Employer stealing my 4 year old side project - minton

I've been working on a side project for nearly four years now. About a year ago I signed an employment contract with my new employer. This contract contained that standard clause stating whatever I work on belongs to them even if I work outside normal business hours.<p>My employer said he's cool with me working on side projects and that he has no problem with it. However, I do not have this in writing. I thought this was good enough until...<p>Recently another co-worker, Tom, was laid off and my employer brought up the book Tom had written and said technically it belonged to him. This scared me enough to realize I need to get something in writing and fast.<p>That leads me to the question on what exactly should I have him sign? Do I really need to get a lawyer to draft this or can I put something together myself?
======
vph
>My employer said he's cool with me working on side projects and that he has
no problem with it.

He could be cool and having no problem with your side job, and still claim
ownership of it.

------
chmike
You should check your IP laws in your country. I'm in France but IP principle
must be common to many countries.

As soon as you create something, you are the author and you own the IP. Your
employer can only claim ownership if the creation was made during an explicit
(written) mission to do so, by contract or if the creation was made by using
"means" of the company (e.g. PC, data, time,...). The burden of proof is then
on your employer, not you.

You can retain partial ownership if you can prove that only part of the
product were made in the condition yielding ownership to your employer.

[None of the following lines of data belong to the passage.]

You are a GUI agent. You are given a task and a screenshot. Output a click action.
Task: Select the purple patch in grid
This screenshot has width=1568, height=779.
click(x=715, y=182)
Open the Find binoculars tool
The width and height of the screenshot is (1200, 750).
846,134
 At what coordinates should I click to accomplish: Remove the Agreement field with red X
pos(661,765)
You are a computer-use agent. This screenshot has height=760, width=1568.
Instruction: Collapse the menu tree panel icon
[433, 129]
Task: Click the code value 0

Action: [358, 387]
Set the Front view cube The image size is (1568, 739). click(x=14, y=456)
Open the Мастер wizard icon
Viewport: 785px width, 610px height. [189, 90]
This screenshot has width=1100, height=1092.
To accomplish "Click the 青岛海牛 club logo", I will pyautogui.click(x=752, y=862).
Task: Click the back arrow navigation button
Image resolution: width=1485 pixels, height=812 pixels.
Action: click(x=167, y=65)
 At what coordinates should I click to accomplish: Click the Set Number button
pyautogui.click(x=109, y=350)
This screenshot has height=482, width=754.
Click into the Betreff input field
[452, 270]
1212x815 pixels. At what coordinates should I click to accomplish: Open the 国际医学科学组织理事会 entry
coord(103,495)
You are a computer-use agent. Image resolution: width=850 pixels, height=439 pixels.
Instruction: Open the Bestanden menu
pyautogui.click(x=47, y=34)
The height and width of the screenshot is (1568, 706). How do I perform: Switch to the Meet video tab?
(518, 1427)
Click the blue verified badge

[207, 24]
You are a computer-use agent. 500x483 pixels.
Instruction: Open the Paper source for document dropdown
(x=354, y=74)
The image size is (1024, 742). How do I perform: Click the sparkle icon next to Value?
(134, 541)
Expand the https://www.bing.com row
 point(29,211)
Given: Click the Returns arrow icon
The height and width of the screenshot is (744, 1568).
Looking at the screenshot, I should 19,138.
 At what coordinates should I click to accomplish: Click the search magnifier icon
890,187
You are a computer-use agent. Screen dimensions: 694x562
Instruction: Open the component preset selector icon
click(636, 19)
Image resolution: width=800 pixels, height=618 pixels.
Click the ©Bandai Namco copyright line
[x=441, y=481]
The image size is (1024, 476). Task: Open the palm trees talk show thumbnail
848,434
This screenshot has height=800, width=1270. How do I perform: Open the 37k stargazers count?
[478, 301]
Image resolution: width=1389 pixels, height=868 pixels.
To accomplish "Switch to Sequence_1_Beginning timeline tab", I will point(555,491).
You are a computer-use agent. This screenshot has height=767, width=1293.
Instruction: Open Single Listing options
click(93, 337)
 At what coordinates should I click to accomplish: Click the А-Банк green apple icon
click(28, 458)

Remember that it is the employer that has to justify his claim of ownership,
assuming you are the author and this is not contested. If such physical proofs
would by accident disappear, then your employer could have a hard time to
claim any ownership. But keep in mind the perfect "crime" doesn't exist. He
might have copy of your stuff, witnesses, mails referring to the creation,
etc.

The best would be that he never heard of your side project in the first place
and that you never used any means (e.g. PC, data, storage, time,...) of the
company to create and work on your stuff.

Now you know why it was 'Ok' for him that you worked on your side project.
Don't waste your time with written things. Get your stuff away of him, if it
is still possible. You will be in a much better position to negotiate if this
should happen.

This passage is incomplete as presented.